This blog is written as per the codekarle system design series.
NFR to ask:
Length of the shortened URL or how many unique url requests are coming for the shortening per second, minute, hours, day, or month.
Retention period of such URL before generating the new one.
Allowed character.
Assumption:
Length will be in a range of billons like Google or Youtube but it is a fixed number.
The retention period is 10 years
Allowed characters are a-z, A-Z, 0-9
Lets X number of requests is coming per second
X * 60 * 60 * 24 *365 * 10 years = Y
Total number of Alphabets
Lowercase letters (a-z): 26 + Uppercase letters (A-Z): 26 + Digits (0-9): 10 = 62
If the length of the URL is 1 then we can support 62 urls, if 2 then 62^2 urls, if n then 62^n
we have to make sure that 62^n>Y, so n= log(base 62)Y. So the length of the URL will be n
Now, 62^6= 58 billion, 62^7= 3.5 trillion.
Assuming for our use case, we will go for 7 characters.
NFR we know
The system should be High availability and low latency
Potential Architecture:
The token service on my sql db will send a range and the short URL service will store it in its in memory database to avoid any collisions. Then when the service generates the url, it will be saved to the Cassandra database and returned as an output of the service.

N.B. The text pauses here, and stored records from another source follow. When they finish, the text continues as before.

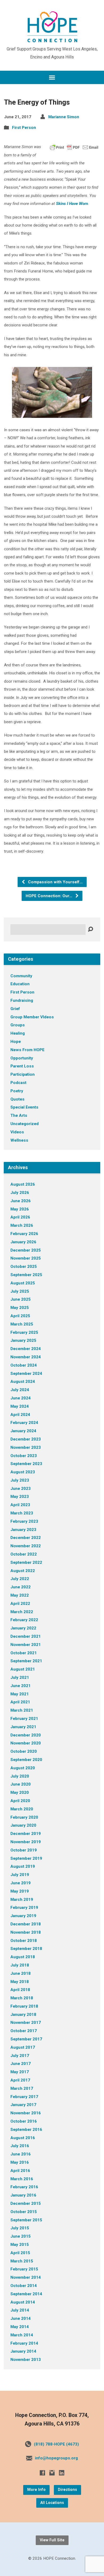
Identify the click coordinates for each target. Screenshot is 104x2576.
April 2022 (20, 1603)
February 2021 (24, 1718)
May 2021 (19, 1694)
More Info (36, 2489)
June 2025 (20, 1299)
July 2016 (19, 2145)
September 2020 (26, 1759)
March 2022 (21, 1611)
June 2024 (20, 1398)
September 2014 (26, 2294)
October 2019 (23, 1850)
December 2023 (25, 1439)
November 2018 (25, 1932)
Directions (67, 2489)
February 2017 (24, 2096)
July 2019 (19, 1874)
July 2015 (19, 2228)
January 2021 (23, 1726)
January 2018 (23, 2014)
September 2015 (26, 2220)
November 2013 (25, 2359)
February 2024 (24, 1422)
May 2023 (19, 1496)
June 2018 (20, 1973)
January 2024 (23, 1431)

The other design is to get the long url from the short url from the database
For the matrix and analytics like the origin of the requests to decide the primary DC and increase the capacity, user agent, header information etc, use Short URL Service-> event grid-> async Kafka ->Hadoop to run Hive queries. Async Kafka call can lose some requests when the Kafka service is down which is acceptable in this use case.